Earlier this year, we designed and built a robust, IoT self-watering plant system (Project Eden) that I installed in my home garden. Having a background in water process engineering, I aspired to develop a solution aimed at water conservation that was cheaper to implement than the average irrigation system. The system also gave the user full visibility over the tank water level, temperature, humidity, soil moisture and the ability to control the pump. This project was published as part of a collective engineering-based content platform run by two engineers.
Since delivering the first edition (1st Ed), we have been designing a scaled-up version of the smart watering system into IoT hydroponics. The main components used in the 1st Ed are essentially the same, however, we are evolving into an advanced deep water culture (DWC) hydroponics apparatus. DWC hydroponics is effectively a method of growing plants using an aerated water reservoir, in which the roots of the plant are submerged in a water and nutrient solution.
The advantages of this advanced DWC hydroponics are:
- Accelerated growth due to efficient absorbance of nutrients and oxygen
- Negates the need for a lot of fertilisers (more environmentally friendly)
- Little maintenance required, minimal moving parts and simple assembly
- Live monitoring and control, as well as automation
Using the principles described above, climate-friendly & resilient tomatoes will be grown.

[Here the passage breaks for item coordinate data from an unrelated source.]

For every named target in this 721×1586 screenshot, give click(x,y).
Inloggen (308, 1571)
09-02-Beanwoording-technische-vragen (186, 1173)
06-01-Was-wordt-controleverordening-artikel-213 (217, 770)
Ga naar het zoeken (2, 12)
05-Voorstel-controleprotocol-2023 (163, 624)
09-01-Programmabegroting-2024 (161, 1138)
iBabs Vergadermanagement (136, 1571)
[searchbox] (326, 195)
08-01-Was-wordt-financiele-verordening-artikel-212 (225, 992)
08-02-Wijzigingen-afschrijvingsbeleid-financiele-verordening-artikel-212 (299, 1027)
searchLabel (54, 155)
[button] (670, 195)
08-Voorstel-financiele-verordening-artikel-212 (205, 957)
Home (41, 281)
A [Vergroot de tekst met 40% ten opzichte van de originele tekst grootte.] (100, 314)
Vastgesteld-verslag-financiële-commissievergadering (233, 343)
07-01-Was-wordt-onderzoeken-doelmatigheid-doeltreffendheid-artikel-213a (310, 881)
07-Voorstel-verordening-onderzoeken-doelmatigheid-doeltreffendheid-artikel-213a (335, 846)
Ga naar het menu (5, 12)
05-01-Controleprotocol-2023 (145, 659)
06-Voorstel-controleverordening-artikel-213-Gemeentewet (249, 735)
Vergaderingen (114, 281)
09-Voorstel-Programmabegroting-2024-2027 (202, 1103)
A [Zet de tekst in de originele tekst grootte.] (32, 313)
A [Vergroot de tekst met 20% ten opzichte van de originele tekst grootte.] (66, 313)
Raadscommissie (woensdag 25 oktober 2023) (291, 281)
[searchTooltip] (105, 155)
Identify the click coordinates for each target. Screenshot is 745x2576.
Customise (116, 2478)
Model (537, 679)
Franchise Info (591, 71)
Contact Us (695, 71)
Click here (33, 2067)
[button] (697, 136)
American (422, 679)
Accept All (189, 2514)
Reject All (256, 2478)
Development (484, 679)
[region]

There is no denying that the global climate crisis has a significant impact on water scarcity, with water shortages and droughts being more prevalent in areas of the world due to extreme weather events. Hydroponic gardening is extremely climate friendly in that it requires far less footprint than typical gardening, uses up to 80-90% less water, produces higher yields, does not require soil or many fertilisers, and crops can be grown at any time of the year, as well as any location, reducing carbon emissions from transportation. In terms of climate resiliency, this project aims to address the following challenges.
1. Water Consumption
Water is an extremely vital resource and with time, ways to preserve water and use it more sustainably need to be explored. 23-40% of household water is accounted for from outdoor use, with the highest water usage being associated with lawns, most vegetables and fruit trees. A lot of water is wasted in handheld watering due to
- Water reaching the wrong spot of the plant
- Oversupplying the plant with water
- Watering at the wrong time of day
- Poor management of soil
Of course, there are efficient sprinkler and irrigation systems (which the 1st Ed of this achieved), however, they're only known to use 30 to 70% less water than conventional sprinklers and watering systems. Furthermore, sprinklers cannot be used in windy climates. Drip irrigation systems are also prone to plastic degradation from the sun, which can affect soil and fertilisers, as well as requires precise installation. Irrigation systems also risk water losses through seepage and percolation in surface irrigation and evaporation in sprinkler irrigation (dependent on discharge, temperature and humidity).
As such, the IoT hydroponics project will address the issue of poor water conservation as there are extremely minimal water losses in DWC hydroponics.
2. Fertiliser Use and Soil
It's known that fertilisers are the main nutrient (nitrogen, phosphorus and potassium) source for plants. In conventional farming, nitrates are easily leached from the soil and phosphorus can also be lost from the soil by erosion and high rainfall. Leaching through soil leads to health hazards (especially if groundwater is supplying utilities) and contributes to an acidic environment. Unfortunately, acidic soils may cause nutrient uptake to become unavailable, leading to nutrient deficiencies in plants and therefore causing sickness and even death.